━━ Input for this task

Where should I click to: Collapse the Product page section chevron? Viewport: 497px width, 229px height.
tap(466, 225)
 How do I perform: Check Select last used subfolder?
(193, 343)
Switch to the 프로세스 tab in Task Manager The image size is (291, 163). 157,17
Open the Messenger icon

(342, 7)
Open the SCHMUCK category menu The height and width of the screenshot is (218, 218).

━━━━
━━ Input for this task

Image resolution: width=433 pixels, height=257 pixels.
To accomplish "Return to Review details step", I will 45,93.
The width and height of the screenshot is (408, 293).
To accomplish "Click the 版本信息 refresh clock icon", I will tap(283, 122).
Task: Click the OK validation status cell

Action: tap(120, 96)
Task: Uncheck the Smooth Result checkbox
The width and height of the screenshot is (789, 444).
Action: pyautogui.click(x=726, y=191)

━━━━
━━ Input for this task

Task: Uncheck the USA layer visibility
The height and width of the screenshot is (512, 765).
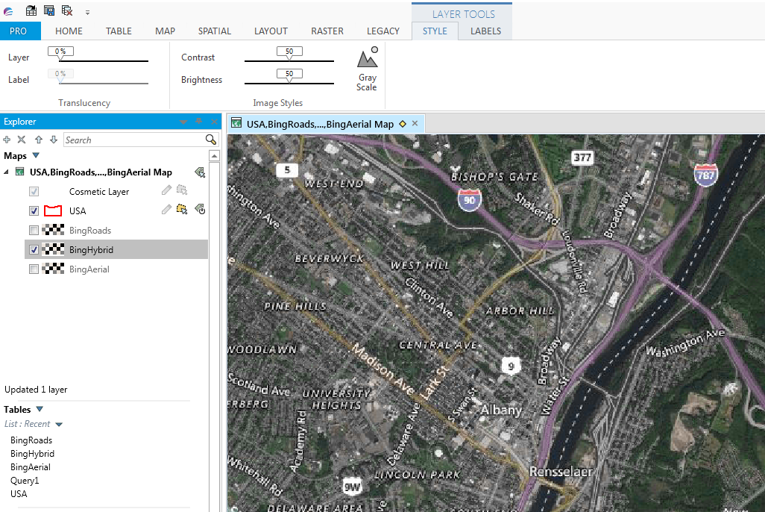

━━━━

_Task details_
Take every line above where "accomplish" appears and copy it.

_Finished task_
To accomplish "Return to Review details step", I will 45,93.
To accomplish "Click the 版本信息 refresh clock icon", I will tap(283, 122).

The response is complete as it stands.